En abril de 2012, pocos meses después de ganar las
elecciones por mayoría absoluta, tras conocerse que la cifra del déficit
público de 2011 resultó ser muy superior a lo anunciado por el anterior
ejecutivo y en plena crisis de deuda en la Eurozona que encarecía las enormes
necesidades de financiación del estado español, el ministro Montoro anuncia la,
hasta ahora, última amnistía fiscal. La medida se fijaba en los 80.000 mil
millones de euros que Italia recaudó en 2009 por una norma similar del gobierno
de Berlusconi. Pero no pensemos que es una cuestión ideológica, ya que el
gobierno de Tsipras, con su famoso ministro de economía Varoufakis (ambos
entonces cercanos ideológicamente al Podemos de Pablo Iglesias) también
ofrecieron en 2015 una amnistía fiscal en Grecia.
De nuevo, todas son éticamente criticables, puesto que
dejan sin castigo a los infractores y son un prejuicio para los que sí
cumplimos con Hacienda. Pero como medidas económicas, fueron muy positivas,
tanto en su momento como para el futuro, sólo la de Montoro (que en mi opinión
fue demasiado generosa con los infractores ya que gravó el 10% de sus rentas
pero sólo de los cuatro años anteriores por lo que recaudó en ese momento menos
de lo que debía) afloró para siempre 40.000 millones de euros. Ello fue resultado de las declaraciones
extraordinarias de 29.065 personas físicas y 618 personas jurídicas (lista que
algunos que hoy están en el gobierno defendían -cuando estaban en la oposición-
que se hiciera pública, algo que nunca pasó) que hasta ese
momento estaban ocultos para el fisco, y cuyo beneficio se amplía en el tiempo
hasta la actualidad. Cinco años después Montoro la defendía con estas palabras:
“En 2012 el Gobierno echó el anzuelo
y tuvo que poner un cebo.
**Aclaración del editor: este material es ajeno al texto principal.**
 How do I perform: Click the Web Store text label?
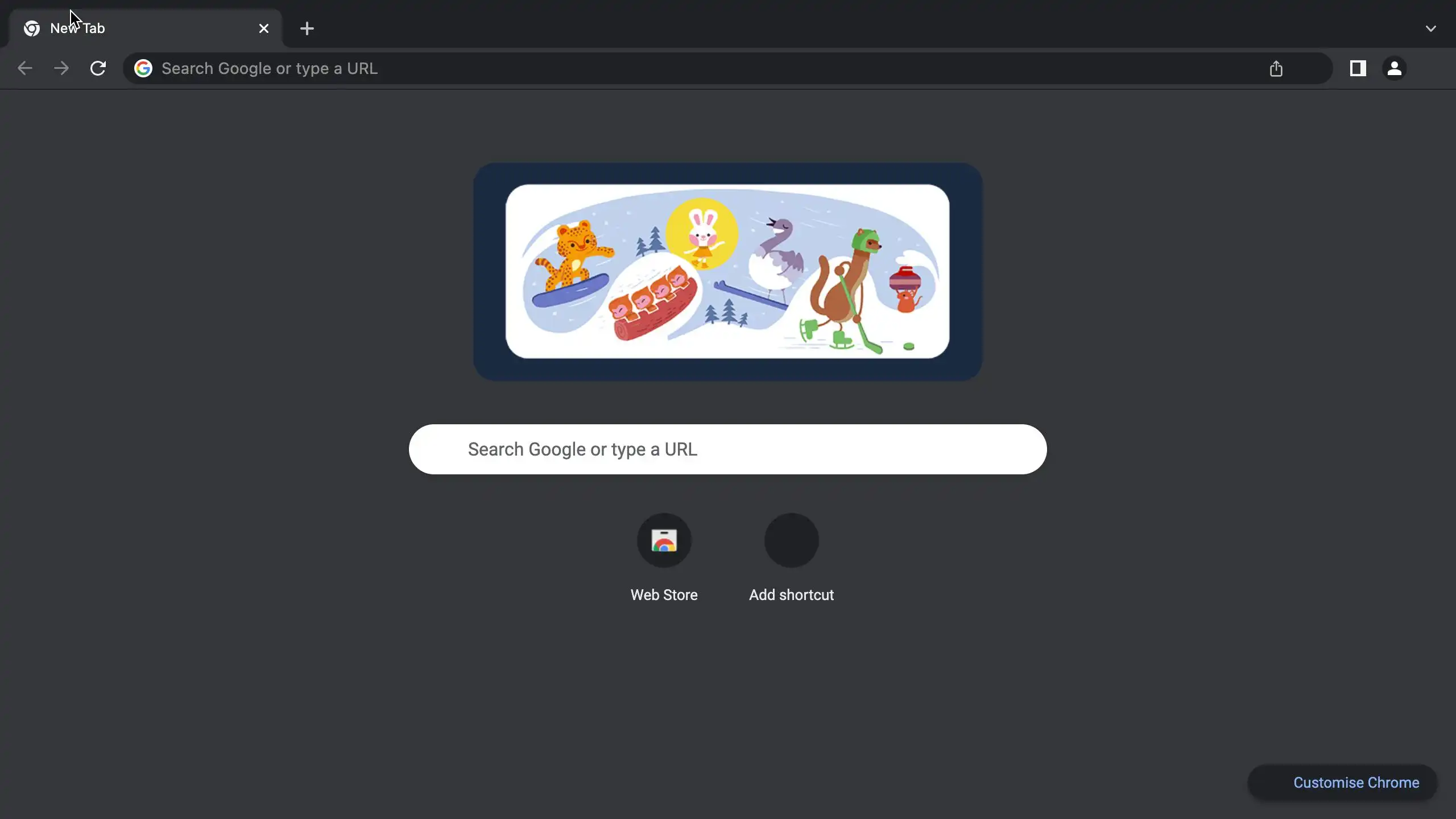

Sin un cebo mínimamente atractivo, los pececitos se
van a otro sitio o se quedan en el fondo del mar”. Es por eso que no
sería extraño que en cualquier momento de necesidad se vuelva a repetir, con un
gobierno de cualquier signo político.
En cualquier caso, creo es obvio que nada tiene que
ver con la amnistía que el gobierno de P. Sánchez ofreció a Puigdemont y
adláteres: las tres amnistías fiscales de nuestra democracia no convierten la
evasión de capitales en algo legal que se puede repetir sin esperar
consecuencias, fueron medidas económicas que no tuvieron ni implicaciones ni
consecuencias políticas, ni se hicieron buscando el voto a favor de alguien favorecido,
directamente, por esas medidas. Por último, la amnistía de 2012 del gobierno de
Rajoy fue anulada por el Tribunal Constitucional en 2017 (por aprobarse como
decreto-ley en vez de como ley) lo que a efectos prácticos no sirvió de nada,
que es lo que supongo espera el PSOE: que pase tanto tiempo que dé igual que
aprobaran algo que hasta julio de 2023 defendieron que era inconstitucional.